Monde
La médecine de l’ombre, un fléau qui mine le système de santé pakistanais
Dans les quartiers pauvres du Pakistan, des centaines de milliers de praticiens sans diplôme ni autorisation constituent souvent le seul recours médical pour des populations démunies, au prix de diagnostics hasardeux et de traitements dangereux.
Le tableau est saisissant. Dans une modeste bâtisse en bord de route de la province du Sindh, des tubes de perfusion usagés sont accrochés à des clous rouillés. Chaque jour, des dizaines de patients se pressent dans cette consultation informelle, où quelques chaises et des tables en bois servent de cabinet d’examen. Abdul Waheed, qui dirige les lieux, affiche une sérénité imperturbable. Cet homme de 48 ans, formé comme infirmier et titulaire d’un diplôme en homéopathie, exerce également dans un hôpital privé en journée. Le soir venu, il rejoint sa clinique de fortune en périphérie d’Hyderabad, où il facture ses consultations l’équivalent de moins d’un euro. Aucune enseigne, aucun numéro d’immatriculation ne signale son activité, pourtant il se dit investi d’une confiance absolue de la part des villageois. Il assure pouvoir diagnostiquer et soigner les maladies, une compétence qu’il dit avoir acquise au fil des années passées aux côtés de médecins.

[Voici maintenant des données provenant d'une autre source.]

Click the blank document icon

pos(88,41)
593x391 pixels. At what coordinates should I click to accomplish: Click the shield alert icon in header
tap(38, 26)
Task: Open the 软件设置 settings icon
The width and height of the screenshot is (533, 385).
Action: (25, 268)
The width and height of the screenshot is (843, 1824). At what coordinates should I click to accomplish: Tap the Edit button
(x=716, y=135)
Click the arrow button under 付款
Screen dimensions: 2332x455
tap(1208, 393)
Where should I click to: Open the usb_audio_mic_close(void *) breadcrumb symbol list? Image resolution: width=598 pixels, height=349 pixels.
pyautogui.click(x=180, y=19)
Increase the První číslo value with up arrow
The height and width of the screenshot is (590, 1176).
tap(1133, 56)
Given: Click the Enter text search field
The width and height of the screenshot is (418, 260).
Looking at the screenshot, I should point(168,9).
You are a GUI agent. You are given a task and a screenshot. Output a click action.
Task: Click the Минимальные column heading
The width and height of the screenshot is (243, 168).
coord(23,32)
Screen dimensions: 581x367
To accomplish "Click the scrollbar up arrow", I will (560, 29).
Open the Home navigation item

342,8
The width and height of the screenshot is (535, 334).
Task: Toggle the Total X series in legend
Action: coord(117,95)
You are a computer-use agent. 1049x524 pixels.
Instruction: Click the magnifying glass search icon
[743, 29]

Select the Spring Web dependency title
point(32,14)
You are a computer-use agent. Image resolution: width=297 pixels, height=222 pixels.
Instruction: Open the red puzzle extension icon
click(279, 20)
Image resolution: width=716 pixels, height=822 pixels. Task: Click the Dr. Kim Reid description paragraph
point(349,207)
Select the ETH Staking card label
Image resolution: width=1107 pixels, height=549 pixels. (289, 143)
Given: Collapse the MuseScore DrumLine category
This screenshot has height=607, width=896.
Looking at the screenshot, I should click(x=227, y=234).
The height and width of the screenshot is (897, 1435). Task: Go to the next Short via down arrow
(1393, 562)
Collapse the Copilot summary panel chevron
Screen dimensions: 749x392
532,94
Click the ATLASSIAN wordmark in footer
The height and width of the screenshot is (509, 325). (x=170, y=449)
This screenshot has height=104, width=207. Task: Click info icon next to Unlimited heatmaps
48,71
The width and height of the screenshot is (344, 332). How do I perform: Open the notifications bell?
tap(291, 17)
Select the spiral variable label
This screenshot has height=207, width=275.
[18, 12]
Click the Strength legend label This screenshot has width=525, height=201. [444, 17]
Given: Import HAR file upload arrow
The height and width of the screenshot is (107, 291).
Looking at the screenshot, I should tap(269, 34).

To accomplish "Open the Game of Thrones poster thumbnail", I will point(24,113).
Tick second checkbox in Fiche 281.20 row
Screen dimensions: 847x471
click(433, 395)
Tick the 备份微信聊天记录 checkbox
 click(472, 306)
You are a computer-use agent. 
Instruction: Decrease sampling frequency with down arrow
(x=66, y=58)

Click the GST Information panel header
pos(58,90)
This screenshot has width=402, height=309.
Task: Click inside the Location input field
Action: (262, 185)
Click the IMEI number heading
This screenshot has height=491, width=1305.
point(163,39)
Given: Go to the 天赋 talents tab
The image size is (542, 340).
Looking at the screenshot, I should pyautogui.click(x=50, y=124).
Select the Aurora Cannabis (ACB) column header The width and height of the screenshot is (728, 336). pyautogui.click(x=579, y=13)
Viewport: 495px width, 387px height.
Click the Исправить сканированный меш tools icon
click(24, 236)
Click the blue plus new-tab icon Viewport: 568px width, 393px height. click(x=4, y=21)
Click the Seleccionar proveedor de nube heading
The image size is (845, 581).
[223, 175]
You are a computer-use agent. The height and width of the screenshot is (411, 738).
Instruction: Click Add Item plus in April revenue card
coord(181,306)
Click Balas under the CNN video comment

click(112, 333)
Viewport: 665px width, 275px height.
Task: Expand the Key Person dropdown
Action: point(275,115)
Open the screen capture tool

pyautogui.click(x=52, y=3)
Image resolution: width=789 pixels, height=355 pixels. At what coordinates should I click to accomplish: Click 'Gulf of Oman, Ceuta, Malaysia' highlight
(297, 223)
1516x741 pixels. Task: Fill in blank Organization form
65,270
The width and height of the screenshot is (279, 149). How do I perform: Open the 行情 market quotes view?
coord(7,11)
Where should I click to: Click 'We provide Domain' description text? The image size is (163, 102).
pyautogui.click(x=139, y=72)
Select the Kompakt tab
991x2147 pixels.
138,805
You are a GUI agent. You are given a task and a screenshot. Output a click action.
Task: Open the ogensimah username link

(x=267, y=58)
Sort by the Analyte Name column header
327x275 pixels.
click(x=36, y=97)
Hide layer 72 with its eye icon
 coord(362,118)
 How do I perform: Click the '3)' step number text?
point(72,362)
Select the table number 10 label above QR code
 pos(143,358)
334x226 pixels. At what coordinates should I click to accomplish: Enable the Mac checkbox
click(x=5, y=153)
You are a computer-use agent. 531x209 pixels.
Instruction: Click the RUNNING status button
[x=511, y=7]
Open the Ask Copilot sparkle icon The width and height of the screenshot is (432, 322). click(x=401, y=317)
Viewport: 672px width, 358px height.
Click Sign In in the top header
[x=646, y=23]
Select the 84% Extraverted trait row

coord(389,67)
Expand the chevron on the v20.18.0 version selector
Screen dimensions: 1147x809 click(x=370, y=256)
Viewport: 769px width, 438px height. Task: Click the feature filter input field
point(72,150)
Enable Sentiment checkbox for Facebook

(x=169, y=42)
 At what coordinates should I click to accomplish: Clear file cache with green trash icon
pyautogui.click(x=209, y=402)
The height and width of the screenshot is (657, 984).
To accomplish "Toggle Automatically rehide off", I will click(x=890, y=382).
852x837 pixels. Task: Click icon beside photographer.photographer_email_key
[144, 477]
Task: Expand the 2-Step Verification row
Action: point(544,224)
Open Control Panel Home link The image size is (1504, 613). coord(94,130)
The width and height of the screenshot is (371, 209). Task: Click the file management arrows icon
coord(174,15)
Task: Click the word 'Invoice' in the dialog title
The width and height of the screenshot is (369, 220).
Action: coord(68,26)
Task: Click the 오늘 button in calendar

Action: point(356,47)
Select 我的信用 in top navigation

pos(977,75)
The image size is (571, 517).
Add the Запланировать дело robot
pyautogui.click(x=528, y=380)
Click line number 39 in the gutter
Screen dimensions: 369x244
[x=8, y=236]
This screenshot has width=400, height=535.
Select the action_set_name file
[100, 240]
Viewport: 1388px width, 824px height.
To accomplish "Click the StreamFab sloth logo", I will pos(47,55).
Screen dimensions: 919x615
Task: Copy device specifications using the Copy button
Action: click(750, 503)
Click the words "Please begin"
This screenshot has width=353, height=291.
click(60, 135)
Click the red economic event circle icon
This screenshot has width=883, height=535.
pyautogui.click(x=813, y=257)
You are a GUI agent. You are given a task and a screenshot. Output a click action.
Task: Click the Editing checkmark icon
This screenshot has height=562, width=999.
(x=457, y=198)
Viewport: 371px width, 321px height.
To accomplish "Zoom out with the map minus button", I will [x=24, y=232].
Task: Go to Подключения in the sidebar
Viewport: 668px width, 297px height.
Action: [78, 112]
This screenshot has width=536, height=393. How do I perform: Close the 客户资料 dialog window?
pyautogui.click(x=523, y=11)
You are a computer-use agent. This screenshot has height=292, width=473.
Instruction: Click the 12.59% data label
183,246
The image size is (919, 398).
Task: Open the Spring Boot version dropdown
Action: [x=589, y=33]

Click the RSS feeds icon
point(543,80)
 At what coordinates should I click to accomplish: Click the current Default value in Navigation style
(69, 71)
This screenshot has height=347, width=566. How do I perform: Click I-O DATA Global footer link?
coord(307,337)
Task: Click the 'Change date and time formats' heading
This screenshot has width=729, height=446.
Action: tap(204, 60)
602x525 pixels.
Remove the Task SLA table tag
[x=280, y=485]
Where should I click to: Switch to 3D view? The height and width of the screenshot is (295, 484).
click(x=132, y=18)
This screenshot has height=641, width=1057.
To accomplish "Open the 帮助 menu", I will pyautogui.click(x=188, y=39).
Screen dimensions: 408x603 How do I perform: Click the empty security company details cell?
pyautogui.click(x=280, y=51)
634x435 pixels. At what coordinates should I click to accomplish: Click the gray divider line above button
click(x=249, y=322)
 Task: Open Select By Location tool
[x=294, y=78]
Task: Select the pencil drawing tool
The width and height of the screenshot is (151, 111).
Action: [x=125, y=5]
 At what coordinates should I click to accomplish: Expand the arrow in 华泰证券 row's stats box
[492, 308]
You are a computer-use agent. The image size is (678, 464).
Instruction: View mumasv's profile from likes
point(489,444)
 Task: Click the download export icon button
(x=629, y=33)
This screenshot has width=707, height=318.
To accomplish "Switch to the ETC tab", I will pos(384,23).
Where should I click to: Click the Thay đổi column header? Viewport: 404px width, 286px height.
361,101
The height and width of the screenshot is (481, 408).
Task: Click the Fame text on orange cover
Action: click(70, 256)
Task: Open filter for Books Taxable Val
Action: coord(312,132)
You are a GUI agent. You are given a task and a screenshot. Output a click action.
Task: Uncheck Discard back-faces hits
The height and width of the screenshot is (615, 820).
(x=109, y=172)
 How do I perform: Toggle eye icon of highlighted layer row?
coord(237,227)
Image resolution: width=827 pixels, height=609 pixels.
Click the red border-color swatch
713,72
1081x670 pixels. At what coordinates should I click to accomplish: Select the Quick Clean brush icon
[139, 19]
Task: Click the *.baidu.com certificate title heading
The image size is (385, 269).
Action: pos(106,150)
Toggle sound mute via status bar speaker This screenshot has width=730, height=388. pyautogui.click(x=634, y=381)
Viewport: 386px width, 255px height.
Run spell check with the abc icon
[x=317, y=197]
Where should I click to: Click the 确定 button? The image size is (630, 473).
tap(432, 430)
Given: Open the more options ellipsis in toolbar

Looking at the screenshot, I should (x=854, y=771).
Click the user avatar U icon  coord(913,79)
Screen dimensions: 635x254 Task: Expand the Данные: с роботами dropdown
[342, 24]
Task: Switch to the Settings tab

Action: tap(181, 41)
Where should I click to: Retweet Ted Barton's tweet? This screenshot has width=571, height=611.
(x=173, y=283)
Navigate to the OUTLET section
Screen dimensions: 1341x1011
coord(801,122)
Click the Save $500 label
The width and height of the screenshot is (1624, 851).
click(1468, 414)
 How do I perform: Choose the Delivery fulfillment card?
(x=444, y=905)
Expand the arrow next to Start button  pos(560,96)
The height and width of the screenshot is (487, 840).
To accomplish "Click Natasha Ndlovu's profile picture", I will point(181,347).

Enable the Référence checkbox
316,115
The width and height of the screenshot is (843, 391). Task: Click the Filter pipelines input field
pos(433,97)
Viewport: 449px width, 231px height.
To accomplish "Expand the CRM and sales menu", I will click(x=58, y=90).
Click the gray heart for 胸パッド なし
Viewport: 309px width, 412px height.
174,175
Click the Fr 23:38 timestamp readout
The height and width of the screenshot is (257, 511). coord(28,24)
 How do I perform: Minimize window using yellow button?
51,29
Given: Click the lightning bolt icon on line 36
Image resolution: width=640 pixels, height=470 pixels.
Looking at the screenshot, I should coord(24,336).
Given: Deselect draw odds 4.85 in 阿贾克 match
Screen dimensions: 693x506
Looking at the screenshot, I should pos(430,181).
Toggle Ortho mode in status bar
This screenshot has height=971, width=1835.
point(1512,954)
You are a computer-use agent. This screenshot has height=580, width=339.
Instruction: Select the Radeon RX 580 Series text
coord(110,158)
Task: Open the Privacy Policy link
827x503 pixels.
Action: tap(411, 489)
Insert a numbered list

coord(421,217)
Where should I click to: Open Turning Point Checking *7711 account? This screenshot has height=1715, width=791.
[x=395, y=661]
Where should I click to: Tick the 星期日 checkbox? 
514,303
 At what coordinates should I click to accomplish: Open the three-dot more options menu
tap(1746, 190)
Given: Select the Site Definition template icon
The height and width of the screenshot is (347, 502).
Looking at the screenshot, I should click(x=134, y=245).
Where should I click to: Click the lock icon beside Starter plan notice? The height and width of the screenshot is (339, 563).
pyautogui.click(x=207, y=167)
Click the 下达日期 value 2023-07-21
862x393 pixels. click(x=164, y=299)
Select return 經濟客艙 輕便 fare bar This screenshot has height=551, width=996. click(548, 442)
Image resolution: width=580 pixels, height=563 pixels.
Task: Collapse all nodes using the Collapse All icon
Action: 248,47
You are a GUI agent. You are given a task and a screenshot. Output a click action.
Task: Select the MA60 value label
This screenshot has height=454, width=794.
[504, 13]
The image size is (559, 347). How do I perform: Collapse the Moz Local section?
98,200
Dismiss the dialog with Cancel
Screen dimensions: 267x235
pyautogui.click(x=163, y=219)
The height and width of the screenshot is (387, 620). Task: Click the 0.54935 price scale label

Cette situation n’a rien d’anecdotique. Elle illustre un phénomène massif qui touche l’ensemble du pays. Selon les estimations des instances médicales officielles, plus de six cent mille individus exerceraient illégalement la médecine au Pakistan. Ces praticiens, souvent formés sur le tas en assistant des docteurs, ouvrent par la suite leurs propres établissements. Le secrétaire général de l’Association médicale du Pakistan souligne les risques considérables liés à ces pratiques. L’ignorance des effets secondaires des médicaments, l’utilisation d’instruments mal stérilisés ou la réutilisation de seringues favorisent, selon lui, la propagation de maladies graves comme l’hépatite ou le sida. Pour les communautés rurales et précaires, ces cliniques de fortune représentent fréquemment le premier, voire l’unique, point d’accès aux soins, une population peu éduquée ayant des difficultés à distinguer un professionnel qualifié d’un imposteur.
Les conséquences de cette médecine parallèle pèsent lourdement sur un système de santé public déjà fragilisé. Les hôpitaux spécialisés des grandes villes voient affluer des patients dont l’état s’est gravement détérioré après des traitements inadaptés. Le directeur de l’hôpital civil de Karachi dénonce régulièrement l’afflux de cas compliqués par des diagnostics erronés et des interventions maladroites, qui surchargent les services et mettent en péril des vies. Au-delà du drame humain, ces erreurs peuvent plonger des familles entières dans la ruine, confrontées à des frais médicaux exorbitants pour tenter de corriger les dommages.
Face à l’ampleur du problème, les autorités de régulation semblent dépassées. Le directeur du Conseil des soins de santé du Sindh admet la difficulté d’éradiquer un réseau aussi tentaculaire. Pour chaque établissement fermé, un autre ouvre ses portes presque immédiatement. L’arsenal juridique se révèle insuffisant, les infractions étant souvent passibles de libération sous caution, permettant aux accusés de reprendre rapidement leurs activités. Les équipes chargées des contrôles se heurtent parfois à une hostilité violente, voire à des prises d’otages, dans des régions où ces faux médecins jouissent d’une influence locale considérable. Malgré des opérations ponctuelles, comme la fermeture récente d’une villa transformée en hôpital clandestin à Karachi, la lutte apparaît comme un combat inégal, laissant des millions de citoyens à la merci d’une médecine de l’ombre aux conséquences souvent dramatiques.